= What you need to do =
Please retype, word for word, the line containing "You are a computer-use" and every line after it through the end of the records, leaving out all pictures.

[Start of section]

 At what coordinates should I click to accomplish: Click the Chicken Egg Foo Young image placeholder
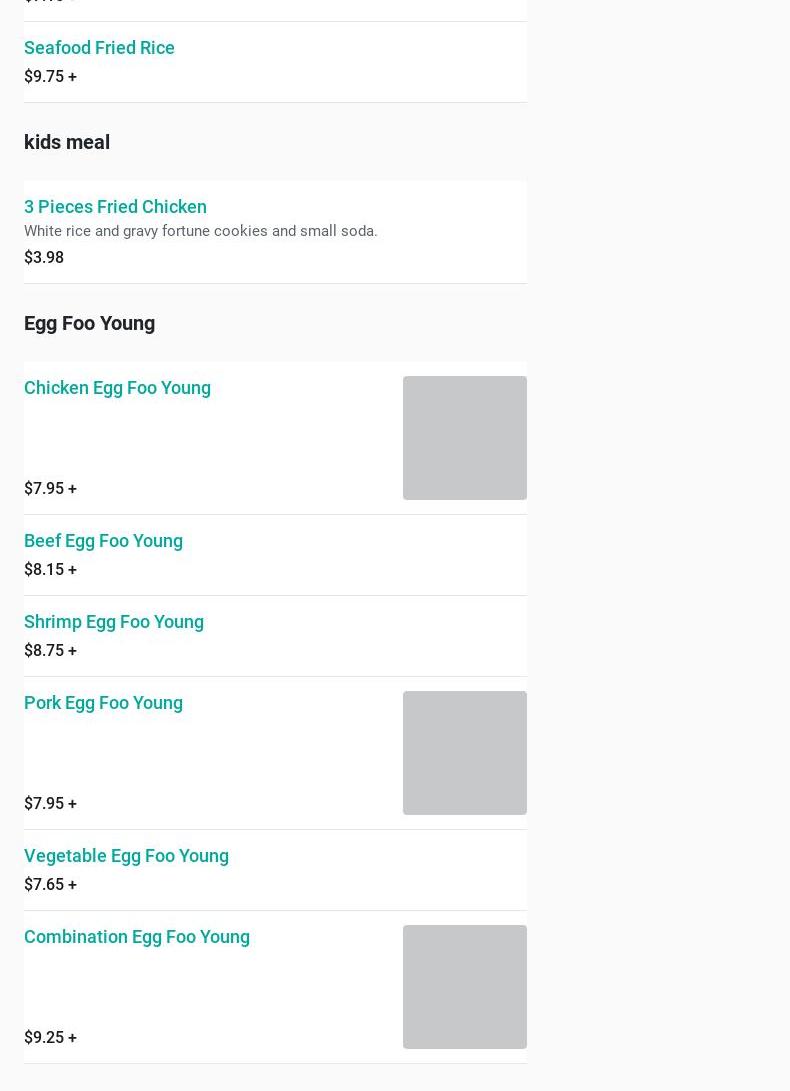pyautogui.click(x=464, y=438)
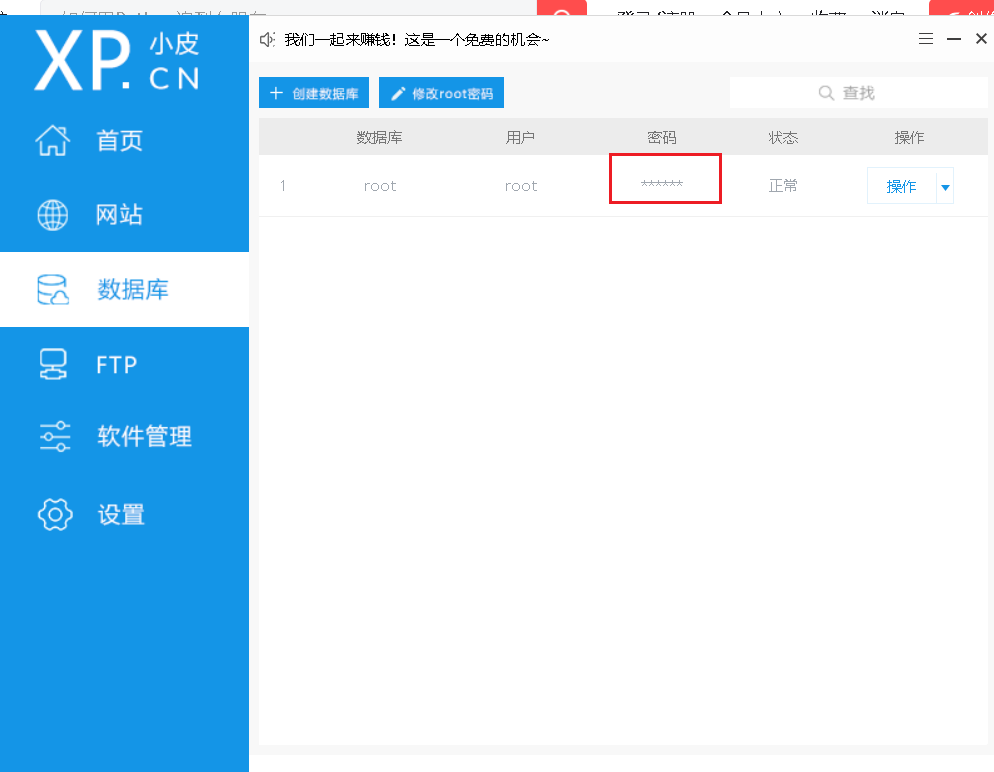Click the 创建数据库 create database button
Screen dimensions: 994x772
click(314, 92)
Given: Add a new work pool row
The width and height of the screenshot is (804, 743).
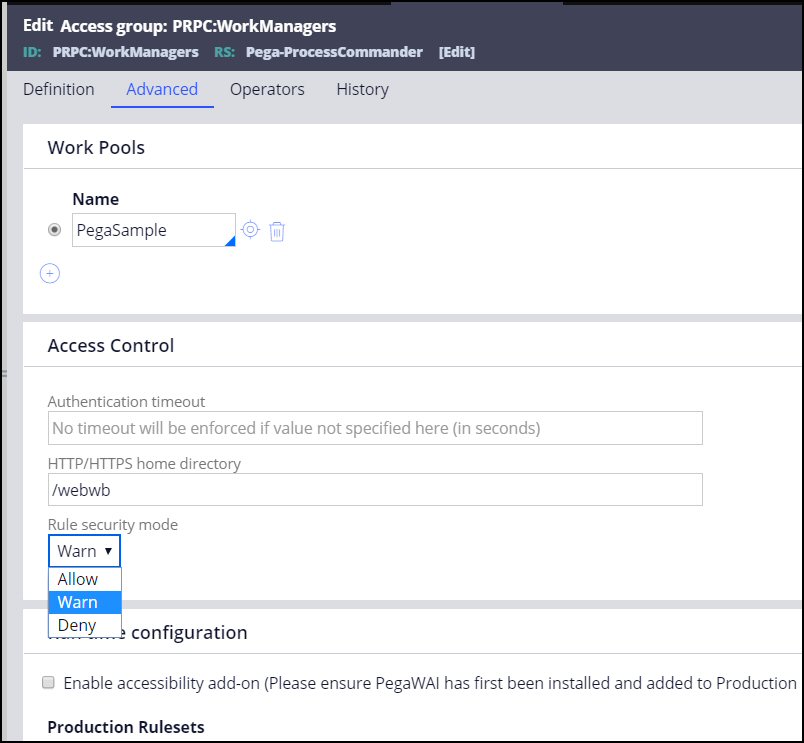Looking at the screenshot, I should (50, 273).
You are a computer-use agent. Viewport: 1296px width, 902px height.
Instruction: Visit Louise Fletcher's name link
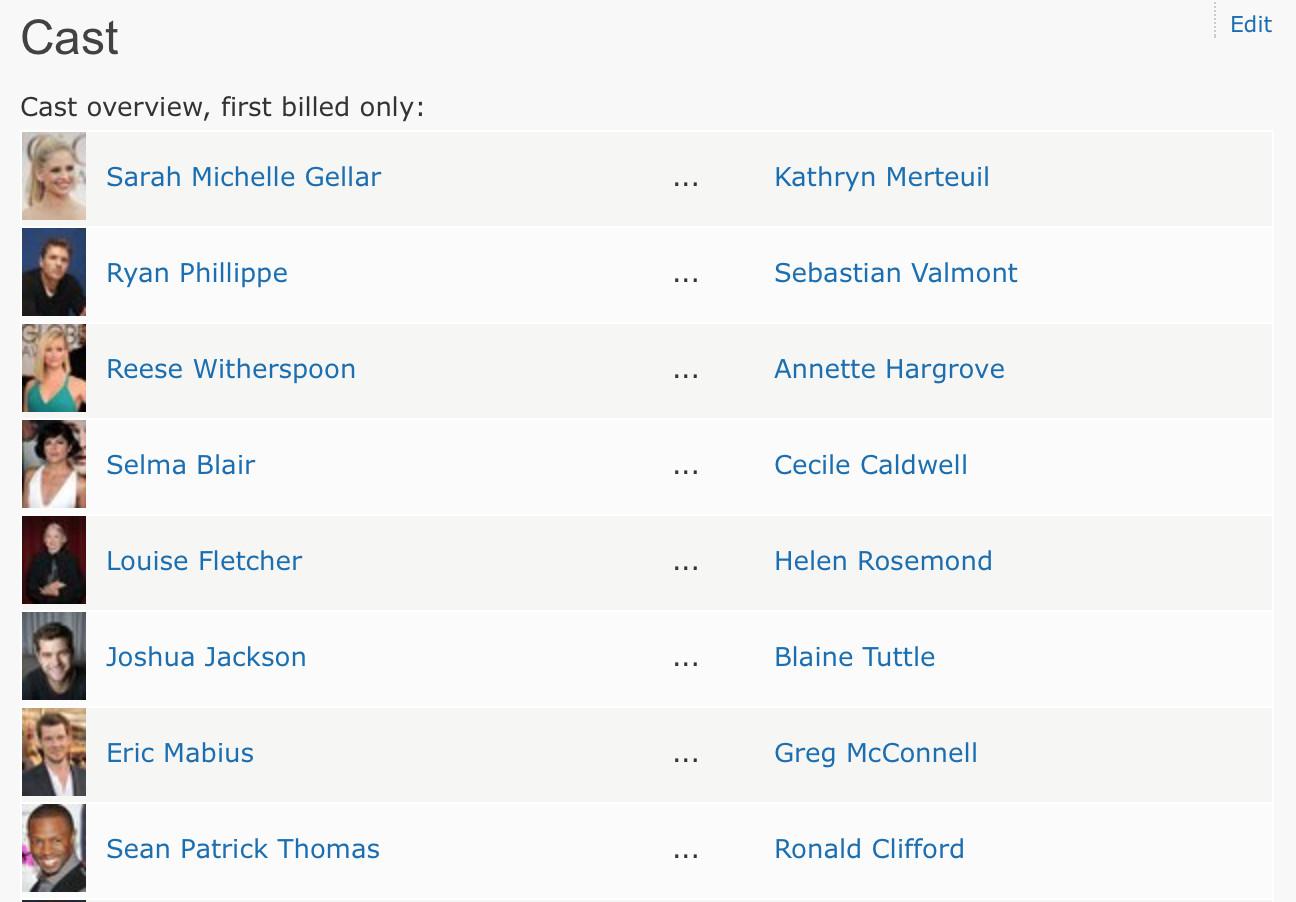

[End of section]

= Task solution =
You are a computer-use agent. Viewport: 1296px width, 902px height.
Instruction: Visit Louise Fletcher's name link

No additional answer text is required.